The stages of a fishing life as prophesized by a wise, old captain. By WILLIAM SISSON
In hindsight, it was as much a prophecy as it was a casual observation. Any good young skipper worth his salt, the retired captain told me years ago, should be able to out-fish an older captain and leave him in his wake. If he can’t, something’s wrong. The graybeard, who’d had a successful career, made the case that younger fishermen are more willing to adopt new technology, tackle and techniques. They’re hungrier. Bolder. The comment was but a small part of a long interview on his life, but it’s the only remark that I can recall from that conversation today. It stuck in my craw.
I was in my early 30s — neither young nor old, but with enough energy and experience fishing the surf and from boats to begin to connect the dots. In my bones I was certain I was only going to get sharper, wiser and fishier as I got older. I wasn’t worried about being overtaken by a school of whippersnappers.
Back then, I worked as a reporter during the day, and lived the life of a fish bum at night. That’s when I felt most alive. So did my band of misfit friends. We didn’t give a damn about money or sleep. We just wanted to catch stripers.
We gave no quarter to the fish, ourselves or to anyone who couldn’t keep up. We fished as if our lives depended on it.
From March through November, we lived for the tides. We eavesdropped on conversations in breakfast joints, boatyards and tackle shops, anywhere someone might have intel on fish.

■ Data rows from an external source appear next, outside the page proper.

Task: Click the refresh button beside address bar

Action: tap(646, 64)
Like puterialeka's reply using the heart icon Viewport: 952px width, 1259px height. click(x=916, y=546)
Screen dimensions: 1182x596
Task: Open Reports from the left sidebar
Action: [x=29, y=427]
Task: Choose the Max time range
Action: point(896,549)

We’d try anything that might give us an edge, experimenting with tactics, techniques, lures and baits. I followed the fish from Nova Scotia to Virginia. We even worried about who was on “our” rock or drifting over “our” reef when we weren’t there.
In those days, you didn’t give away information except to the guys you fished with — and even they could be suspect. Brothers kept secrets from brothers. And if anyone was foolish or brash enough to actually ask where you’d caught your fish, you’d veil the truth to mislead them — a polite way of saying you’d lie. My fishing buddy and I could even talk in a shorthand language of hand signals and abbreviated sentences when we were around other people.
“You guys are like Freemasons,” said a coworker, shaking his head after witnessing an exchange. “Secret hand signals, secret words …” Seems silly now. Just a couple of knuckleheads thinking they had something to hide.
Even in the midst of it, I knew it couldn’t last. Fishing friends burned out, died or moved on to more age-appropriate pursuits. No más, they whispered. That level of mania strained marriages, friendships and careers. The pace wasn’t sustainable with age. The good captain was right.
I still fish hard in spurts, just not with any sustained fury. It’s not numbers I’m after but something more sublime, or so I tell myself. But the old obsession is always lurking around the edges, nibbling, teasing, promising more than it can deliver.
It is early April, and 6 inches of heavy, wet snow has fallen. Late afternoon is raw. I follow the railroad tracks to a steep path leading to the marsh and a small tidal river. The cord grass is a patchwork of snow and brown. I cross the soggy world to a secluded wintering hole for stripers, which a young fisherman in his 20s showed me.
I am alone. The temperature is in the low 30s. I’m wearing waders, a winter coat and a watch cap. My hands are cold, but they don’t burn.
It’s very still. Bare trees and clouds reflect off the mirrored surface. The cove is full of fish that have wintered over, but they are closemouthed, probably due to the drop in temperature. I catch a few and stay until dusk. I thread my way back along a narrow, wooded path and over the remnants of a barbed wire fence and climb the steep bank to the tracks.
I navigate a goat trail that roughly parallels the rails. Five minutes in, I spot the headlight of the 150-mph Acela Express. It has found me at a spot where the bank is so steep that all one can do is take a couple of steps away from the tracks and sit on the gravel slope. The angle of repose. I turn my back to the tracks and at the last moment cock my head to glance at the maelstrom whistling past, so close I could touch it with my rod tip.
Fish, darkness, snow, solitude. And now this. The blast is like a great gust from a powerful storm. The world shakes and for a moment you remember how it feels to be alive.